Although it's irrelevant to his argument, Douthat can't refrain from a sideswipe about the supposedly "stifling milieu" in which Eunice was raised and which she had to "transcend"; that view is properly classified as "opinion," but she would have disdained it. She treasured the milieu in which she was raised. And from it, even because of it, she became a remarkably liberated woman who, with her life's work in behalf of the Special Olympics, and the unstinting support of her family, literally changed the world for millions who had been stigmatized. It is fitting that one of her brother's last landmarks was the Mental Health Parity Act of 2008, which expanded their shared commitment to inclusion by requiring insurers to cover mental health in the same way they cover other conditions.

Douthat concluded by charging that Kennedy—so "different" from his sister—has an "immediate legacy" in a national health reform bill that would "subsidize abortion." The charge is one of the distortions of August that poisoned the public square. The bill does permit coverage of abortion—not with federal tax dollars, but with the premiums people themselves pay if they choose a plan that provides such coverage. The government would collect the premiums, but it's not the government's money. What opponents seek is a back-door way to deny that option, even to those who have it under their existing coverage.

More curious than Douthat's column, if less error-filled, was one with the arresting headline (you almost had to read it twice): "Missing Richard Nixon." Paul Krugman began by noting Edward Kennedy's "regret that he didn't accept" Nixon's "offer of a bipartisan health bill." In an oral history, Kennedy did wonder whether Democrats "should have jumped on that"—and "grab that," as he said in 2003—to reach an agreement. But it wasn't for Kennedy's lack of trying. All Krugman needed to get the story straight was to consult the definitive Kennedy biography written by his retired colleague Adam Clymer.

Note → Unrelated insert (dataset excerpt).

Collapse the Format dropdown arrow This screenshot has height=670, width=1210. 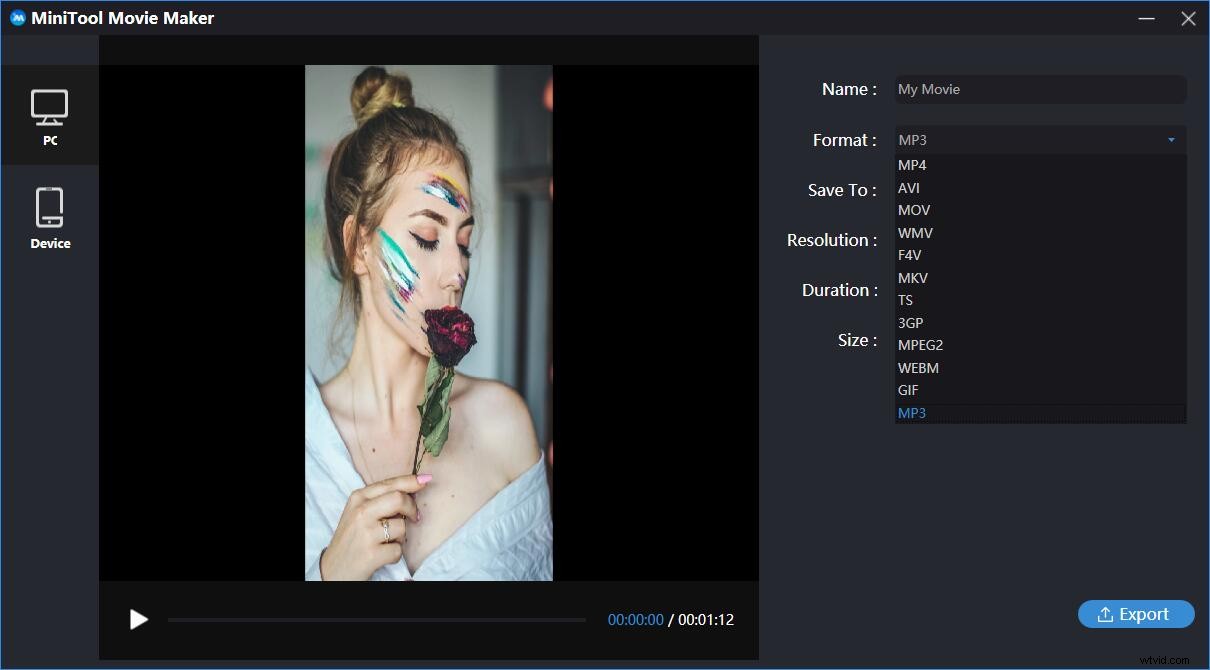(x=1171, y=140)

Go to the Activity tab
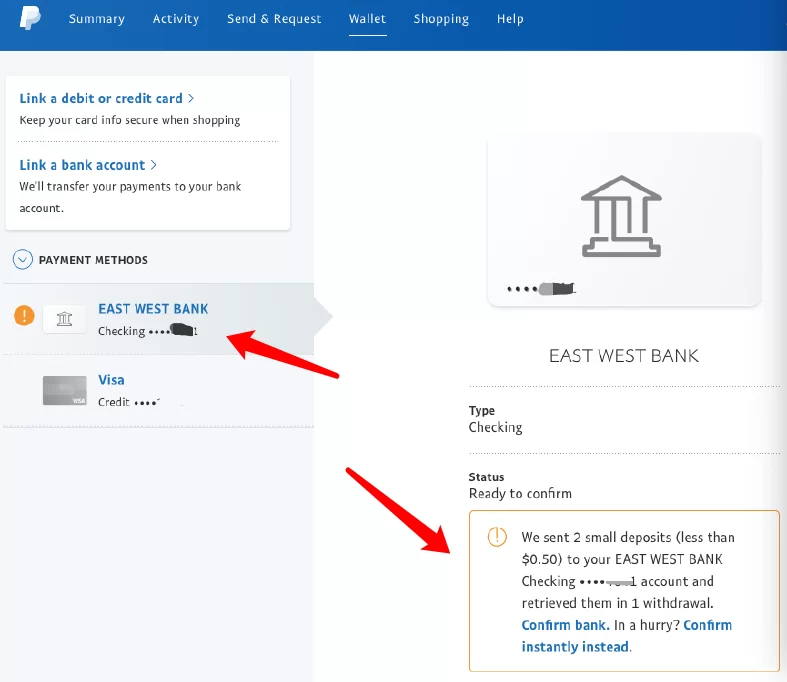[x=176, y=19]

Nixon, in the bleak winter of Watergate, offered a plan that Kennedy praised as "serious and carefully prepared." Kennedy immediately started negotiating with Nixon's secretary of Health, Education and Welfare, Caspar Weinberger, and House Ways and Means Chairman Wilbur Mills, a moderate Democrat from Arkansas. Kennedy was suddenly labeled a "sellout" on the Left and by labor. The Progressive magazine accused him of "taking a dive."

Clymer explains why the process faltered: "By early summer, it seemed the Congress would have to spend the fall on impeachment, and so with none of the major groups, especially the American Medical Association, and labor ready to compromise, the effort seemed dead." Kennedy sought to renew it with the new president Gerald Ford, who was willing to move forward; but Mills was caught up in a scandal and forced to resign his chairmanship. His successor, Clymer reports, had no interest in the issue.

Krugman is probably right that a health deal can't be reached with today's Republicans, but he's wrong that Kennedy "balked" at doing it back then.

The problem with this, and with Douthat's column, is not just that history's claims must be honored. It's that misreading the past can mislead us into the future—not the distant one, but the coming weeks, as we decide on what Kennedy called "health care as a right and not a privilege." The lesson is not as simple as the one Krugman suggests—that this time, with these Republicans, there can be no compromise; indeed, compromise may be essential to secure enough Democratic votes to enact reform. The lesson is that even on America's Op-Ed page, you're entitled to your own opinions but not your own facts.